Various prescription drugs on the automated pharmacy assembly line at Medco Health Solutions in Willingboro, N.J. in 2011. (Matt Rourke/AP)
Various prescription drugs on the automated pharmacy assembly line at Medco Health Solutions in Willingboro, N.J. in 2011. (Matt Rourke/AP)

A new study released Tuesday found that spending on medical marketing significantly increased over the past two decades, going from $17.7 billion in 1997 to $29.9 billion in 2016.

The study, in the Journal of the American Medical Association, was co-authored by Dr. Steven Woloshin and his late wife, Dr. Lisa Schwartz.

A new study published in the Journal of the American Medical Association has found that spending on medical marketing went up from $17.7 billion in 1997 to $29.9 billion in 2016. (Courtesy of the JAMA Network)
A new study published in the Journal of the American Medical Association has found that spending on medical marketing went up from $17.7 billion in 1997 to $29.9 billion in 2016. (Courtesy of the JAMA Network)

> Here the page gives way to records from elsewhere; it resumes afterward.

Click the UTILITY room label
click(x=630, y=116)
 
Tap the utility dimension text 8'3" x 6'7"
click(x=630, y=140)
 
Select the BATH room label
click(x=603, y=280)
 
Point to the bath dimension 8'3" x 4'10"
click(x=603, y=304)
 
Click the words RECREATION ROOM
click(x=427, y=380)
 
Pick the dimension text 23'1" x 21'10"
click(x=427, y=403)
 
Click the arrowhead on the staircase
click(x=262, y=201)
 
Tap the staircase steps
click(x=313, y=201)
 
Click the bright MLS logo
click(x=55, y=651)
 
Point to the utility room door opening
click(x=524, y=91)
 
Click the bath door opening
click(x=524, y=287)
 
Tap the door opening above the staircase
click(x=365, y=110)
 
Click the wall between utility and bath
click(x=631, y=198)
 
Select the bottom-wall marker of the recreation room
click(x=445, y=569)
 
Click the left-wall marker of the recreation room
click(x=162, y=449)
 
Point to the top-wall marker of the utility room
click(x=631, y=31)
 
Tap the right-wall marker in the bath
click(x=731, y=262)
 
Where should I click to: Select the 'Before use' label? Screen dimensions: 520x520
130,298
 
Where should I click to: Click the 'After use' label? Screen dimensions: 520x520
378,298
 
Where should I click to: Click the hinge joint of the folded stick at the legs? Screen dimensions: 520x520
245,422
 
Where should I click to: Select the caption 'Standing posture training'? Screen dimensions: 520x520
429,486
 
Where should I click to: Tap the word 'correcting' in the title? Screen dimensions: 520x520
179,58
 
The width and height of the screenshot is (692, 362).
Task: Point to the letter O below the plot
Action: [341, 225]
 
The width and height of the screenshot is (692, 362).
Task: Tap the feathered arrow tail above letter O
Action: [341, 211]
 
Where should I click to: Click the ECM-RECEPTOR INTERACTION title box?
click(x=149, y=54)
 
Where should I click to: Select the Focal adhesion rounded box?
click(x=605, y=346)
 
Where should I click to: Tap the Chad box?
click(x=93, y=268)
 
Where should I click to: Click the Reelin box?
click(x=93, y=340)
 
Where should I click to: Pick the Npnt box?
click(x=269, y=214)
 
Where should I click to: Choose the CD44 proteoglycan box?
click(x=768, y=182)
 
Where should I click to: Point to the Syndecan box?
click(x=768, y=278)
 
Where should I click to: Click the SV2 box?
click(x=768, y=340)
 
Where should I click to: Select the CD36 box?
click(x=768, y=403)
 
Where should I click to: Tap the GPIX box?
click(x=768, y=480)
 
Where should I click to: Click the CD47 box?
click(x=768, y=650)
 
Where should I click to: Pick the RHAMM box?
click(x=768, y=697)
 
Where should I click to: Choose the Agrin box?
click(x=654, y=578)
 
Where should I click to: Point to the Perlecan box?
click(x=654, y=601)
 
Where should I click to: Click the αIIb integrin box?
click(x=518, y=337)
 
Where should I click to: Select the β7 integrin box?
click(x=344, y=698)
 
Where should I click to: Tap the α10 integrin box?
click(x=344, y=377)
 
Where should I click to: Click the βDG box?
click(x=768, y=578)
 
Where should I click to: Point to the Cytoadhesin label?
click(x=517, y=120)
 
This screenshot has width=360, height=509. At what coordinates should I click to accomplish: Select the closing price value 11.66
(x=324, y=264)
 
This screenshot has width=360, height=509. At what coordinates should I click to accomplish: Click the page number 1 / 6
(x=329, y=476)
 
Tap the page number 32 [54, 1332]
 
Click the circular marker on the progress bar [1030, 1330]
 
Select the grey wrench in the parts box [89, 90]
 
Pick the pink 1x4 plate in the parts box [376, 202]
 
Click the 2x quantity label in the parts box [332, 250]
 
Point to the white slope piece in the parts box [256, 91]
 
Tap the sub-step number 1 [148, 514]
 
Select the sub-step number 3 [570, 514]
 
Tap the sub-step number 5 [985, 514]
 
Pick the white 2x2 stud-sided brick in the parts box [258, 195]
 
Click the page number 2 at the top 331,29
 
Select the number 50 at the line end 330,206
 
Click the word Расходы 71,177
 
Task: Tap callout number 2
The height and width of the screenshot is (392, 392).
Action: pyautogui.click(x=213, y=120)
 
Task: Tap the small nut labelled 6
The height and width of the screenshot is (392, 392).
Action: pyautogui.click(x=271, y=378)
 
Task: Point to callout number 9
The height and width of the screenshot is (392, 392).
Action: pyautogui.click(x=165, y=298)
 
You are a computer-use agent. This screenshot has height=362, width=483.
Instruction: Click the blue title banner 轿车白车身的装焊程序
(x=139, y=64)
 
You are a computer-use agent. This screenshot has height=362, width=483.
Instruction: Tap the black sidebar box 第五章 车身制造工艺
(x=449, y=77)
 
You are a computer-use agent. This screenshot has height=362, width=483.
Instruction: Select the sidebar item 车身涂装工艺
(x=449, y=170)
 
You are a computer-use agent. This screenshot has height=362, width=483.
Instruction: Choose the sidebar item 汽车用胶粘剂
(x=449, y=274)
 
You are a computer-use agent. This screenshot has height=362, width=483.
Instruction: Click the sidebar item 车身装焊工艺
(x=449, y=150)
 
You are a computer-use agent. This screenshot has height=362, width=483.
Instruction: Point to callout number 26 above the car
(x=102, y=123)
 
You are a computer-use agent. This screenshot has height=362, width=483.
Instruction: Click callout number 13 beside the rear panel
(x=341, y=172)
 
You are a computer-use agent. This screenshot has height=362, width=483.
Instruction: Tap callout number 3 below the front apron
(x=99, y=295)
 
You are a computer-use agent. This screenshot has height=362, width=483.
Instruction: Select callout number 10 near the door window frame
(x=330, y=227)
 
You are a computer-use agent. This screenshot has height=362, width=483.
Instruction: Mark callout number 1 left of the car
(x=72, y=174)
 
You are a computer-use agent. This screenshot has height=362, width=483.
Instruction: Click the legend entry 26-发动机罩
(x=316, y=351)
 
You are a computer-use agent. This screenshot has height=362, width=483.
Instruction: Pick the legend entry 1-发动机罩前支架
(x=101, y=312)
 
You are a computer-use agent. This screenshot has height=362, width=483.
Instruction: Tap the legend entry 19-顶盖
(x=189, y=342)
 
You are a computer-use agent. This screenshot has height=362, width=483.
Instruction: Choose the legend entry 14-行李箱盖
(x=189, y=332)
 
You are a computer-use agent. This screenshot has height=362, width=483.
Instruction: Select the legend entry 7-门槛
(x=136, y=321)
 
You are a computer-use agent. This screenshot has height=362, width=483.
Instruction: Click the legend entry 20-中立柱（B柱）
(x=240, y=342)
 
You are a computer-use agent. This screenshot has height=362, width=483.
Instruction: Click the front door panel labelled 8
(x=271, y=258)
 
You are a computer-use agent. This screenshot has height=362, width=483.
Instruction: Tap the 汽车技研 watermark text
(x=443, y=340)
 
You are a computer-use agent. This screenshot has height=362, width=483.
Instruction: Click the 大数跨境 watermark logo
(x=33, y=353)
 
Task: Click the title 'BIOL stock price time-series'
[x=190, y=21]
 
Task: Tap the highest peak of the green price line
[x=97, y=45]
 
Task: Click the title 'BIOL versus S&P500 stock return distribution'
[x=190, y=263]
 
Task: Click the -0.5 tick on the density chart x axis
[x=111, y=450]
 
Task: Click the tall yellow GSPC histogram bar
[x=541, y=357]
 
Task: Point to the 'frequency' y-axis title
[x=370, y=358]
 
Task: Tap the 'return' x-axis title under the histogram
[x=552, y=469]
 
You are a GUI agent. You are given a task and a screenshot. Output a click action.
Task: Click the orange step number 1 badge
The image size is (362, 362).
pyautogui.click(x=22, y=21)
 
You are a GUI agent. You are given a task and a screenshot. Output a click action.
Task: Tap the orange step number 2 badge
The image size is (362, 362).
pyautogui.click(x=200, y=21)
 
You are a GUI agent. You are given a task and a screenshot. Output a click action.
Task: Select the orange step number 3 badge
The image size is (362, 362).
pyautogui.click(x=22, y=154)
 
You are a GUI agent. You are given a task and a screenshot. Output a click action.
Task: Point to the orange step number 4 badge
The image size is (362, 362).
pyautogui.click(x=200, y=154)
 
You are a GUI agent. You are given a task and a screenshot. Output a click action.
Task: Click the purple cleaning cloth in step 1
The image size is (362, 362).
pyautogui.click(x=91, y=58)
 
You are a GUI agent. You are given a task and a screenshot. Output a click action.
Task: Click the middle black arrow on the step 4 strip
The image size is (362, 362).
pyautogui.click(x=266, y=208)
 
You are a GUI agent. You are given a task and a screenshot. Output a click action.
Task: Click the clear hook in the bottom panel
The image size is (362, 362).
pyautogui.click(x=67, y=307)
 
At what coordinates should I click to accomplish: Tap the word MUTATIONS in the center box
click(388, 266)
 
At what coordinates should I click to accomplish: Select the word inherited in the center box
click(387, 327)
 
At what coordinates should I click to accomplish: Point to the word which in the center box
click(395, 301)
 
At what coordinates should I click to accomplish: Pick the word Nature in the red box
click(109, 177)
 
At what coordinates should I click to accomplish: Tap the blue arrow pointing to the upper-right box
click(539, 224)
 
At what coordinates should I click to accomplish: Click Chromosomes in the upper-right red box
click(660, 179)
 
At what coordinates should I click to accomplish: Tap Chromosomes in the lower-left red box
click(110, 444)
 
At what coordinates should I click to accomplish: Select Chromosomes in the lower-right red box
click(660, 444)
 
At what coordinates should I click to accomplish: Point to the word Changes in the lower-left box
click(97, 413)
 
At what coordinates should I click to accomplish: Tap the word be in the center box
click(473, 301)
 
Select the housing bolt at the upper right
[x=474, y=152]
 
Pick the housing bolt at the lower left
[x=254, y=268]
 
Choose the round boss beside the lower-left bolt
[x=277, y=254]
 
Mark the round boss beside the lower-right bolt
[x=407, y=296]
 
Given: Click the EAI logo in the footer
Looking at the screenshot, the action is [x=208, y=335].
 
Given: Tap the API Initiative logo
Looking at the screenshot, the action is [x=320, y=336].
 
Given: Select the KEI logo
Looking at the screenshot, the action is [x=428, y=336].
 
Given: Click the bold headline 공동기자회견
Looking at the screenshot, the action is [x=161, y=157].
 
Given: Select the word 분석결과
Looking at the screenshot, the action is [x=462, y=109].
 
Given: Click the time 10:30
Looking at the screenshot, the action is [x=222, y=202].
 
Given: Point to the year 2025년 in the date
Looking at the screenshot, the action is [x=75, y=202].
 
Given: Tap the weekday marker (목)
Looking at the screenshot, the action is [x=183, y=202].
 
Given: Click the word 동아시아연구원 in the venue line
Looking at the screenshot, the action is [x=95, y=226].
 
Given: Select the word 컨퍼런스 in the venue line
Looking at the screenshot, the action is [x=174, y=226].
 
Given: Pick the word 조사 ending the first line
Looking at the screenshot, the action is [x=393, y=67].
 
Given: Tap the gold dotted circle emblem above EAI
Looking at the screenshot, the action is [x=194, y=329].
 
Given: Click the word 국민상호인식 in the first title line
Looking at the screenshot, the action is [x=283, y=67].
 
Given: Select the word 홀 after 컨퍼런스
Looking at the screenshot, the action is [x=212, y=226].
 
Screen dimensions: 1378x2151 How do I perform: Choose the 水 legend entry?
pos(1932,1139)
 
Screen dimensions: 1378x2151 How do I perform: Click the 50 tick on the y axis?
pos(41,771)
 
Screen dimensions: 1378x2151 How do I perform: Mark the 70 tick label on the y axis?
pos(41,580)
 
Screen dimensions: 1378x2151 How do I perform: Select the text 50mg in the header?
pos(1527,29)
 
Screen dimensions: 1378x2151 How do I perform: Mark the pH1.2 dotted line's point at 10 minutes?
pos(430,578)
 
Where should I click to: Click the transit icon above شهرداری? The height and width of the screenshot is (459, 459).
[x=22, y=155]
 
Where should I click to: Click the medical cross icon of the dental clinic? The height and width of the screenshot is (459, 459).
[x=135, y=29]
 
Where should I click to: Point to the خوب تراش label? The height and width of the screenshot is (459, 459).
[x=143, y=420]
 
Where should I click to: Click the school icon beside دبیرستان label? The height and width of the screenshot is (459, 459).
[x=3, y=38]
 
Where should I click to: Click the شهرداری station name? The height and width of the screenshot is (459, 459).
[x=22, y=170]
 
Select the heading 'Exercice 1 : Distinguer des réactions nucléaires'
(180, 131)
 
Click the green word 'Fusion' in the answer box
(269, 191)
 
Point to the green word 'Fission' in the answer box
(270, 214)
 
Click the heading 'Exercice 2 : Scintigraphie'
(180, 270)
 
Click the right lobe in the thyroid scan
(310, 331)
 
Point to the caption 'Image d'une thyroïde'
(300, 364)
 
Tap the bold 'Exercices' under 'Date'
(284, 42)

Here's our conversation, lightly edited, with Dr. Woloshin, professor and researcher at the Dartmouth Institute for Health Policy and Clinical Practice, on Radio Boston:

Callum Borchers: So tell us, if you would, about the key findings of this study that you're just publishing today.

Steven Woloshin: Well, the main finding is what you just said— there's been this enormous growth in marketing of medicine in the United States. So approximately $30 billion in 2016 is a pretty big number. I mean, that's more than the total budget of the National Institutes of Health. It's six times the total budget of the FDA, and they have to regulate food, medicine and tobacco. So it gives you an idea of the enormous investment that the companies are putting into promoting things. And as you said, the most rapid increase was in direct consumer advertising for corruption drugs and health services. But the biggest amount of money still is advertising to health professionals. So detailing visits — that's where the drug companies send representatives to doctors offices to ostensibly teach them about drugs — and then free samples, which are given to make them available to patients.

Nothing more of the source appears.